There are three Fraser-penned compositions; the rest are collective collaborations. The free interplay of three bountifully creative musicians is what this set is about, and it is very nice to hear. All three have no shortage of inspired interactive ideas. They put them to excellent use in the service of the whole.
Kris Davis is a pianist I have come to appreciate very much over the last few years. She is within the scatter and splatter piano zone, individually so. She can let loose with torrential noting but then do sparser phrasings too, all with a keen ear for detail and musical coherence.
Tony Malaby, most everyone will know, has his own ever brimming wealth of ideas and timbral presences. He sounds particularly well here with plenty of testificatory declamations that at times ride atop Kris and Nick's dramatic effusions like a person effectively and artfully riding a wild horse. But then there are quieter moments too and Tony phrases and invents rather brilliantly at those times as well.
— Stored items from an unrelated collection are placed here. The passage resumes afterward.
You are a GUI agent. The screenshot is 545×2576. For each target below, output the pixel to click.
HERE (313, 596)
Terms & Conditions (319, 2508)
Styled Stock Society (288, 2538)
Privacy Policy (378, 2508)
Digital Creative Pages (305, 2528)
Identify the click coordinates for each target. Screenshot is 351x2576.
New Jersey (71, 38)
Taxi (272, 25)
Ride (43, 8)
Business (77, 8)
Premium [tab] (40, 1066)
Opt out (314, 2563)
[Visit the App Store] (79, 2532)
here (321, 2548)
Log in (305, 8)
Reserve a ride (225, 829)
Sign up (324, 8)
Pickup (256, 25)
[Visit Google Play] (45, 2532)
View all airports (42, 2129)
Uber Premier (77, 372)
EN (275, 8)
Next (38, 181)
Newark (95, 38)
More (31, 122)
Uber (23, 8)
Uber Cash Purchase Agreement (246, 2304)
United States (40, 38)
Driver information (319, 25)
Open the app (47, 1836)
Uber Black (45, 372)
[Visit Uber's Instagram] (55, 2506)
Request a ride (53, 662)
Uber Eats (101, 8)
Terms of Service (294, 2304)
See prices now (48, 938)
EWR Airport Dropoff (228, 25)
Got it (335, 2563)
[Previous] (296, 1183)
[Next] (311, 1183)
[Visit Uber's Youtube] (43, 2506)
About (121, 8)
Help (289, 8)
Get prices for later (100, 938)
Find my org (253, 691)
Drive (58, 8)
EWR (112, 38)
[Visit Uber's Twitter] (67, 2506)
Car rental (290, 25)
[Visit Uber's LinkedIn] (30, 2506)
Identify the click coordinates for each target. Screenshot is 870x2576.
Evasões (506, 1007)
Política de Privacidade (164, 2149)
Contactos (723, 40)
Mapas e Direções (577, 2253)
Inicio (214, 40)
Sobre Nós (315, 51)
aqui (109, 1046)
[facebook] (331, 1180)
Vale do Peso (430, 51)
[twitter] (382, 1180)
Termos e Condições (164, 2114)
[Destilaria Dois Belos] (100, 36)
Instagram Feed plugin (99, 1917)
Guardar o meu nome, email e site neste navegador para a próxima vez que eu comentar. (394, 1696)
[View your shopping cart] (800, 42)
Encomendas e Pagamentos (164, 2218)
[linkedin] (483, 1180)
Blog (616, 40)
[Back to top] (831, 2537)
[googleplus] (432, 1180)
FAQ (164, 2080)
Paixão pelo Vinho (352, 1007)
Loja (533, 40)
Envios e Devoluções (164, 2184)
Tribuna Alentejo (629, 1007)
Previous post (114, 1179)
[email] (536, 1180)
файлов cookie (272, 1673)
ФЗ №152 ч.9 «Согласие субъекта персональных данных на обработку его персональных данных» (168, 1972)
Nick shows himself a world-class freetime drummer on the set. The openness of a smaller ensemble that knows what it is all about gives Fraser the space to sound his way artfully, with an ear to the totality of sounds and gestures within which a great drummer can both find and lead the way.
Kris is a player who interacts especially well while making her own personal pianistic statements. Tony and Nick do the same within the material particularities of sounding their respective instruments.
It is an impressive and consistently exhilarating blaze of considered sound we get to experience on Too Many Continents. It says a wealth about the creative originality of the three, but it at the same time summons you, the listener, into the orbit of sound ideas and expressions.
Yes, really good going to be heard on this one. A red-hot ticket item to warm your innards like an avant cup of hot chocolate!